Below is a sample table of games in the 99th percentile of reconstruction error that correspond to the filtering. The possible identification of feeders and bots using the appropriate filters is pretty consistent. If you want to dive at the data yourself, feel free to access the Github repository for this project.
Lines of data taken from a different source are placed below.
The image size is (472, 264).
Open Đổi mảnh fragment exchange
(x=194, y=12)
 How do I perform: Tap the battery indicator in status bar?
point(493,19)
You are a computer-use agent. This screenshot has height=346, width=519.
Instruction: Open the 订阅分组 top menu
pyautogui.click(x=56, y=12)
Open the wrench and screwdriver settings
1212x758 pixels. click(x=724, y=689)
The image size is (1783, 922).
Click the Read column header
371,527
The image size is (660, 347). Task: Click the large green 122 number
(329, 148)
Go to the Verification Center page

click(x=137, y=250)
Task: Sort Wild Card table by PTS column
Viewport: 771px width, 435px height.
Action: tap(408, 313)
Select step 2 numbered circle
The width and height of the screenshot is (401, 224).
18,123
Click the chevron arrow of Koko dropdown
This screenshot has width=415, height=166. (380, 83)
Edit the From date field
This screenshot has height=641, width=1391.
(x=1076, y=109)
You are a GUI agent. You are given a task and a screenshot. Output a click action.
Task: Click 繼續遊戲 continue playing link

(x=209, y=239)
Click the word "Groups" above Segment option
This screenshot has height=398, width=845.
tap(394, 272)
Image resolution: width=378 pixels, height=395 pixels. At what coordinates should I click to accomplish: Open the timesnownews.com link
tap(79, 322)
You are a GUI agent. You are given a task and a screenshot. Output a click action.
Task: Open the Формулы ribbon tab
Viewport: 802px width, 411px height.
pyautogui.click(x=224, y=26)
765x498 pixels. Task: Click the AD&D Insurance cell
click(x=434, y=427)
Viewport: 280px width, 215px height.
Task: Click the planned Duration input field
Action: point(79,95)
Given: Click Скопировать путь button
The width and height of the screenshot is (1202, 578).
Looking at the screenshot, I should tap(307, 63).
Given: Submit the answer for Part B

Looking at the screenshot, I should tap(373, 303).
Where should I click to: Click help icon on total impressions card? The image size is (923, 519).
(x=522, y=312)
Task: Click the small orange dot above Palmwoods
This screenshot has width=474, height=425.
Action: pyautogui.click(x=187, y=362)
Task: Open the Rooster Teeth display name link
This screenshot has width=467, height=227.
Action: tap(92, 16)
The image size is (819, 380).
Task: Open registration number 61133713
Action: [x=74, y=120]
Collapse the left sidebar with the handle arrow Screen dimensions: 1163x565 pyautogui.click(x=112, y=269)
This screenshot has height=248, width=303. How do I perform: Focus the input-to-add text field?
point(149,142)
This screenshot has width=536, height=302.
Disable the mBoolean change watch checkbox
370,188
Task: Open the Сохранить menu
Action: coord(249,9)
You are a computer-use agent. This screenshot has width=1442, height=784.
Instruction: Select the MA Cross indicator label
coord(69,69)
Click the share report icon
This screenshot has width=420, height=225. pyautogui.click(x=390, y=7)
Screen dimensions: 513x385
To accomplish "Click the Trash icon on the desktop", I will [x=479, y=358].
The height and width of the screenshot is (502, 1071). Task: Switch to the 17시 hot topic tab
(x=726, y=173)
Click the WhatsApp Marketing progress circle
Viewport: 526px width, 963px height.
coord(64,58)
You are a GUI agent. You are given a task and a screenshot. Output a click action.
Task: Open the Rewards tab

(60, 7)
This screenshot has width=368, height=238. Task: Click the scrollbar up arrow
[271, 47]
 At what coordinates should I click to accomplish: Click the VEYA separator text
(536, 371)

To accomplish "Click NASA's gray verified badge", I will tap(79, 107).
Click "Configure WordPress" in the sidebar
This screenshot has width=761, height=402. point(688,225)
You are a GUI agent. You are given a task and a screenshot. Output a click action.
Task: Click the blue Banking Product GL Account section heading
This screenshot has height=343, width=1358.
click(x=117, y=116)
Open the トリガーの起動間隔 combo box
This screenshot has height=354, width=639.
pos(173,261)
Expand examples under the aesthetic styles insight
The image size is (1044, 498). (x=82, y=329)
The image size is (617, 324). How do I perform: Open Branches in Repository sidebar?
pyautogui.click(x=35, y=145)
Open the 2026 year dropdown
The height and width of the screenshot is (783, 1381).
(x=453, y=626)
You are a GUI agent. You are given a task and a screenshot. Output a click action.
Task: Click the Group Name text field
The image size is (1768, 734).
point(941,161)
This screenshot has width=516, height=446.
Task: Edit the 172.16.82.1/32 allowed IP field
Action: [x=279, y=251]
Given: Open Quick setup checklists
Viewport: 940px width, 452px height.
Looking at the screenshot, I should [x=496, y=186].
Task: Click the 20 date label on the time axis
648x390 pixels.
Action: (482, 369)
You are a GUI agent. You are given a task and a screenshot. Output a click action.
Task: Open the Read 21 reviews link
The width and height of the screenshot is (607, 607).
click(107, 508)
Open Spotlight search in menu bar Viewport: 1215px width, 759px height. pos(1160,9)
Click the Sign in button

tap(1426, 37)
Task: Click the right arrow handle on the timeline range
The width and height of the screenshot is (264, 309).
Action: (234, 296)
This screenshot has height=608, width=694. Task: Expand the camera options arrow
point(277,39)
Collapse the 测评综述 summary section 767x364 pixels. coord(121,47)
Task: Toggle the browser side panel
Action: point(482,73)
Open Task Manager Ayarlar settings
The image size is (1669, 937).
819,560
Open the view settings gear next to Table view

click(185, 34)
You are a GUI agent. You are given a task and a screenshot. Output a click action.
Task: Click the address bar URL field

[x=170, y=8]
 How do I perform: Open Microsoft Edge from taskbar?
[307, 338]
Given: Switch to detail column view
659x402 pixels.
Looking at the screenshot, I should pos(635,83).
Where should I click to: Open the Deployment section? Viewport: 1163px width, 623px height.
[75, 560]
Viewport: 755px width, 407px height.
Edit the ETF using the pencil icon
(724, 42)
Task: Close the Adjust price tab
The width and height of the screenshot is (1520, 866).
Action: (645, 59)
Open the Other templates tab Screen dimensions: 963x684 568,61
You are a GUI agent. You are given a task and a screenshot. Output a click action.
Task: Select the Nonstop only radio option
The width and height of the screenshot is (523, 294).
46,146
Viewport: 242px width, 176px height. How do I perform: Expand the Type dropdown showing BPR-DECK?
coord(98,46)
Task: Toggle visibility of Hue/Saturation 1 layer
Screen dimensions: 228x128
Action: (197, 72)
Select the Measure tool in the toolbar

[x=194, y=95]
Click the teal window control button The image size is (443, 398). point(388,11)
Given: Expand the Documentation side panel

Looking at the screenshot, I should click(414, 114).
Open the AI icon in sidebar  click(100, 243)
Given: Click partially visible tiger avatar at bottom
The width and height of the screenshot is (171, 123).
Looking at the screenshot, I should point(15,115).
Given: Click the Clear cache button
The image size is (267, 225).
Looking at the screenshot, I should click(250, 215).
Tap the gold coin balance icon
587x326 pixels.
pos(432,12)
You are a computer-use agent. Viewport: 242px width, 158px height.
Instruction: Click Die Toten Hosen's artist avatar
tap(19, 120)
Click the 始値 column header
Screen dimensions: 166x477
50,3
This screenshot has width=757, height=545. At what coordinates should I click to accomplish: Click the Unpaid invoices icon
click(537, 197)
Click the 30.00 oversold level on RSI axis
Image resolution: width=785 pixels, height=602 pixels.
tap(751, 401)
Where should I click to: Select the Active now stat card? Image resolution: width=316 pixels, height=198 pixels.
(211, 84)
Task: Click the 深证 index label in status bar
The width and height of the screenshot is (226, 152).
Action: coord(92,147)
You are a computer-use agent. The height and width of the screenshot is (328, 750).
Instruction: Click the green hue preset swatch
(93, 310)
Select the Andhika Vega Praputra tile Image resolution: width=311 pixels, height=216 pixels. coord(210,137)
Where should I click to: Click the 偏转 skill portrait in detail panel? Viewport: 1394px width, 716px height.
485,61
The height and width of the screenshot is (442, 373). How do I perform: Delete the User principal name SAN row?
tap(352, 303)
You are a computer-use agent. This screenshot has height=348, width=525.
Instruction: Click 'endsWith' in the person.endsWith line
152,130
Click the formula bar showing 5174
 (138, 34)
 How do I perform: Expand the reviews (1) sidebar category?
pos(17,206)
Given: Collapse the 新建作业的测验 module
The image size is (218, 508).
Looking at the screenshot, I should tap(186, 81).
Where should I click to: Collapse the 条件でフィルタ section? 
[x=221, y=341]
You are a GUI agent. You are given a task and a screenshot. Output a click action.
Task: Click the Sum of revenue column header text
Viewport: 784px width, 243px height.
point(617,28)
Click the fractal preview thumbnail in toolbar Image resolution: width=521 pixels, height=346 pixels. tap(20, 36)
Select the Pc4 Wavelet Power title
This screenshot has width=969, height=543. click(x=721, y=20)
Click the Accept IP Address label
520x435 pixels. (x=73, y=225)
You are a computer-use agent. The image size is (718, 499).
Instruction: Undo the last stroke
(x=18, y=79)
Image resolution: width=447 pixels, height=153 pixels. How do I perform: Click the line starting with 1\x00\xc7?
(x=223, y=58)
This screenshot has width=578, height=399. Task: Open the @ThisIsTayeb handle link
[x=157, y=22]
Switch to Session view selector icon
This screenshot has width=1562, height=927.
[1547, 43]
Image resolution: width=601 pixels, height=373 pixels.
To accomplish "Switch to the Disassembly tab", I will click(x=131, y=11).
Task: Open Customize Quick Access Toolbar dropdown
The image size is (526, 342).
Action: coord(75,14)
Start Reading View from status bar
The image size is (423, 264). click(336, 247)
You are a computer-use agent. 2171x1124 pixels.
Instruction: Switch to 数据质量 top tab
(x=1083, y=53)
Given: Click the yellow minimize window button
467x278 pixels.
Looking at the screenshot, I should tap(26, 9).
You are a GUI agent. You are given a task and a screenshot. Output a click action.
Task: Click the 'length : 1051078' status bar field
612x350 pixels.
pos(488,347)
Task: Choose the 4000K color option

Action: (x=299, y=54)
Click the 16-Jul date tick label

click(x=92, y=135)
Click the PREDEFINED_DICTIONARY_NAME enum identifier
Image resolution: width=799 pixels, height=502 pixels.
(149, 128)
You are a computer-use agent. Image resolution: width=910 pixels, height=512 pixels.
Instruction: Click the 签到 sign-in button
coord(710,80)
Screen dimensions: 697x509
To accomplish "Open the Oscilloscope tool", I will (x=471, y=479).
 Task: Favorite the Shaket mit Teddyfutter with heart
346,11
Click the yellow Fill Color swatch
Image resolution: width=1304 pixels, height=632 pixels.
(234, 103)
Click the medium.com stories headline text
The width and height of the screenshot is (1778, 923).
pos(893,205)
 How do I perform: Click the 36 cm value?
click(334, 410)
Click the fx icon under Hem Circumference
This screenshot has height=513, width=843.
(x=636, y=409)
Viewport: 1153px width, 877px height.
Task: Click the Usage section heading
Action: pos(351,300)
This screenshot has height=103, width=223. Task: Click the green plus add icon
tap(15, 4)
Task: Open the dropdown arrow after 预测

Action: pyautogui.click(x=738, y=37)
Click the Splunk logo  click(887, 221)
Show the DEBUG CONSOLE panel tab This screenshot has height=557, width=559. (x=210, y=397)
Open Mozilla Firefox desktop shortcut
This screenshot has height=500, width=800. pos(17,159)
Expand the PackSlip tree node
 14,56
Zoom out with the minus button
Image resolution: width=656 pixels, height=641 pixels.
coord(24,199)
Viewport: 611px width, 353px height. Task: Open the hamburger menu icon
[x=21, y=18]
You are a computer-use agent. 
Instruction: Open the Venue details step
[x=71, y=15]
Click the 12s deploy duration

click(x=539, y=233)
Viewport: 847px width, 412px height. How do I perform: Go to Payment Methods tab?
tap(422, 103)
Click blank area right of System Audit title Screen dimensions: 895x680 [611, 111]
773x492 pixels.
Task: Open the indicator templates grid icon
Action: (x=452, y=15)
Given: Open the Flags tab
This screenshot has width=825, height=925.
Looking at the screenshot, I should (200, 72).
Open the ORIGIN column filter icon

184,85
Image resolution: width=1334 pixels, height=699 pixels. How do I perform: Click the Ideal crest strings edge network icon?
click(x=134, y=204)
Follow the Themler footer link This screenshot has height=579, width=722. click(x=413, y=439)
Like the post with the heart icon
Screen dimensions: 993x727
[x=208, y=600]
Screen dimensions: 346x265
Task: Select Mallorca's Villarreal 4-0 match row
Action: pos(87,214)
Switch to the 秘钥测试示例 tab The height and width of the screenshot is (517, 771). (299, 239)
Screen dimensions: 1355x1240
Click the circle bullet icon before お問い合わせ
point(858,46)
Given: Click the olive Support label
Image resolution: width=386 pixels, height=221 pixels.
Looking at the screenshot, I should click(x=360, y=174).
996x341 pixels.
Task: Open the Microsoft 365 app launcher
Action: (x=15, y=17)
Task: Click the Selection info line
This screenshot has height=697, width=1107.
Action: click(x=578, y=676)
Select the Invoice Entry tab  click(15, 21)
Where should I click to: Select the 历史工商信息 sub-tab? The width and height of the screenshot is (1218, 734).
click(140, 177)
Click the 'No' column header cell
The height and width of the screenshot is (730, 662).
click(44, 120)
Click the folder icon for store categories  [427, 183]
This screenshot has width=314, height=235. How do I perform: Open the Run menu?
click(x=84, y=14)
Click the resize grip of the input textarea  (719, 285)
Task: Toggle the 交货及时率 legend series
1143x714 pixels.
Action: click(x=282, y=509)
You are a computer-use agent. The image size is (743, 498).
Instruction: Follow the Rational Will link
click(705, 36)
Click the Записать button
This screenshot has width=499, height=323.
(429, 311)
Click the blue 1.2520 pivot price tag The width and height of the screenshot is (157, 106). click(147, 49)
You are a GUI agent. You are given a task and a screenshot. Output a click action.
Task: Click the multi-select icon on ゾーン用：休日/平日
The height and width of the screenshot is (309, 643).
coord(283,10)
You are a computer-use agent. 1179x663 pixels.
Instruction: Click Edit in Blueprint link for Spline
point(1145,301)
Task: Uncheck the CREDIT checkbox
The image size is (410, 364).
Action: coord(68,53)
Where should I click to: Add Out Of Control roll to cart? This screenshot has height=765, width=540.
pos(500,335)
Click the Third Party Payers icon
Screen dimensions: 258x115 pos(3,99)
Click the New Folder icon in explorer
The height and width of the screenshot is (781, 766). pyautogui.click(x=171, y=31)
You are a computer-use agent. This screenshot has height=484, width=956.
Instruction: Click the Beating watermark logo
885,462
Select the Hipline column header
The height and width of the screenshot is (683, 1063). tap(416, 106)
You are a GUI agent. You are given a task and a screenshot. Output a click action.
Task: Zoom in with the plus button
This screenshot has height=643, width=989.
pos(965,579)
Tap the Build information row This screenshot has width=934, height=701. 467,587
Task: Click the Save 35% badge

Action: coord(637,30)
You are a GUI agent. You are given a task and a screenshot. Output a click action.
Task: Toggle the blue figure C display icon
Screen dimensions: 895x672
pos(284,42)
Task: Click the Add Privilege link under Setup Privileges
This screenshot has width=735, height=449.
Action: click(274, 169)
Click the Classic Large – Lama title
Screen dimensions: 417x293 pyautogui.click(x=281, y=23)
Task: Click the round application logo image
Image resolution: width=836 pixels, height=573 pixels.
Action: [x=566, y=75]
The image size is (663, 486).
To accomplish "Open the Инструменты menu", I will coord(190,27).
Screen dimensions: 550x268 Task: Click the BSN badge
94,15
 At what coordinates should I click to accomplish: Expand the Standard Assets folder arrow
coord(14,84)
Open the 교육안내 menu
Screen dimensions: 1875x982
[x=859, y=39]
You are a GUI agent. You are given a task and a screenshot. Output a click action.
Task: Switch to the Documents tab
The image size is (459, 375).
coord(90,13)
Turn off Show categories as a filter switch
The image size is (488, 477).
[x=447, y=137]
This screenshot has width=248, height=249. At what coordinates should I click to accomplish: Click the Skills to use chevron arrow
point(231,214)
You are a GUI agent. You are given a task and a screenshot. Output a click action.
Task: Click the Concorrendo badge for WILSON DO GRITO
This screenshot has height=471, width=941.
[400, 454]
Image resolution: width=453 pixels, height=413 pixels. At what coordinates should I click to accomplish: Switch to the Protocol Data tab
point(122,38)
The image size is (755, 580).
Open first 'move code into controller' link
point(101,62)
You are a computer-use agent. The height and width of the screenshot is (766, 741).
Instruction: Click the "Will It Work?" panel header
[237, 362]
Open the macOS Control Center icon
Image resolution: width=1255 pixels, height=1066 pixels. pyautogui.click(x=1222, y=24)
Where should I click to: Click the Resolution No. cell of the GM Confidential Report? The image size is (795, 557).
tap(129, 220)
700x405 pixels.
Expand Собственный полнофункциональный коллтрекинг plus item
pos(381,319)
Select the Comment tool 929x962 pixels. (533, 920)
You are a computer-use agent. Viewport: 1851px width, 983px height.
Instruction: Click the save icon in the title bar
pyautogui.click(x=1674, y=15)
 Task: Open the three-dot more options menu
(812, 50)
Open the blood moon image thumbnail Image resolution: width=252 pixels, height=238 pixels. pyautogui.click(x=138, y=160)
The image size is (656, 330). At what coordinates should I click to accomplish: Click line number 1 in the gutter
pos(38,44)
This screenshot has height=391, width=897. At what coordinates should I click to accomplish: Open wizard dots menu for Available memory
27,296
If you want access to all the data, feel free to message.

actual	column	match id	predicted
49.0	negative votes	3215497967	1.0
15.0	negative votes	3215097220	1.0
9.0	negative votes	3215312675	1.0
0.997236430645	dire pos5 courier kills	3215162338	0.254108220339
0.967831552029	radiant pos3 gpm	3215181105	0.215277791023
0.986187636852	dire pos5 kda	3215377994	0.675353765488
7.0	negative votes	3215271631	1.0
0.915403366089	dire pos4 gpm	3215289100	0.162800624967
0.915403366089	dire pos4 gpm	3215279863	0.155206382275
5.0	negative votes	3215253055	1.0
0.977942168713	radiant pos1 sentry uses	3215448302	0.730815529823
0.0236208867282	dire pos3 gpm	3215416370	0.595808267593
0.243853777647	radiant pos3 gpm	3215261563	0.536930799484
4.0	negative votes	3215294948	0.999999940395
0.996014475822	radiant pos5 kills	3215155134	0.729707717896
0.172037020326	radiant pos4 gpm	3215350255	0.478152662516
0.765351176262	radiant pos1 kpm	3215341221	0.473023504019
0.796920537949	radiant pos2 gpm	3215306187	0.594073414803
0.995038449764	dire pos4 gpm	3215302636	0.616404891014
0.995248615742	dire pos5 gpm	3215316820	0.661065816879
0.991396725178	dire pos3 sentry uses	3215190109	0.725191056728
0.994378209114	dire pos2 gpm	3215355847	0.634865164757
0.992697298527	radiant pos3 kills	3215130854	0.734208106995
0.99599146843	radiant pos1 kills	3215259897	0.731749773026
0.420948237181	dire pos1 totalgold	3215394671	0.15580162406
0.853668451309	dire pos4 deaths	3215152225	0.677466273308
0.97054040432	radiant pos2 kpm	3215274711	0.548053383827
0.417959868908	dire pos3 xpm	3215366609	0.140711635351
0.837321698666	radiant pos2 courier kills	3215449992	0.687711238861
0.417725324631	radiant pos2 xpm	3215376405	0.142942205071
0.617924034595	dire pos5 kpm	3215268540	0.222700610757
0.772488415241	radiant pos4 kpm	3215420902	0.579163551331
0.720203399658	dire pos1 hero heal	3215332931	0.546277999878
0.720203399658	dire pos1 hero heal	3215327547	0.547204256058
0.570976436138	dire pos5 kpm	3215354992	0.277706980705
0.696351587772	dire pos2 lasthits	3215254939	0.59213912487
0.896779537201	dire pos5 tower kills	3215149372	0.706301689148
0.846275269985	radiant pos1 observer uses	3215370025	0.688222169876
0.99476057291	dire pos2 sentry uses	3215201012	0.0275219380856
0.737460970879	dire pos3 totalxp	3215272070	0.62419462204
2.0	negative votes	3215223639	0.999818563461
0.702699840069	dire pos1 hero dmg	3215422492	0.599272608757
0.420081436634	radiant pos1 xpm	3215260456	0.113636702299
0.13533718884	radiant pos3 sentry uses	3215354934	0.0243814960122
2.0	negative votes	3215377592	0.999819636345
2.0	negative votes	3215445972	0.999818325043
0.992697298527	radiant pos3 kills	3215101148	0.748484134674
0.776657044888	radiant pos4 sentry uses	3215174827	0.654739558697

There is still a lot of work to attempt in the architecture of the auto-encoder. I attempted ReLu activation functions, but I was having issues with dying neurons, especially in the iterations when I had multiple hidden layers. The hyperparameters have yet to be explored. To introduce regularization, one could attempt to modify the objective function or introduce dropout.

Nonetheless, hopefully this suggests a path to automate the moderation of the player community in order to have higher quality games.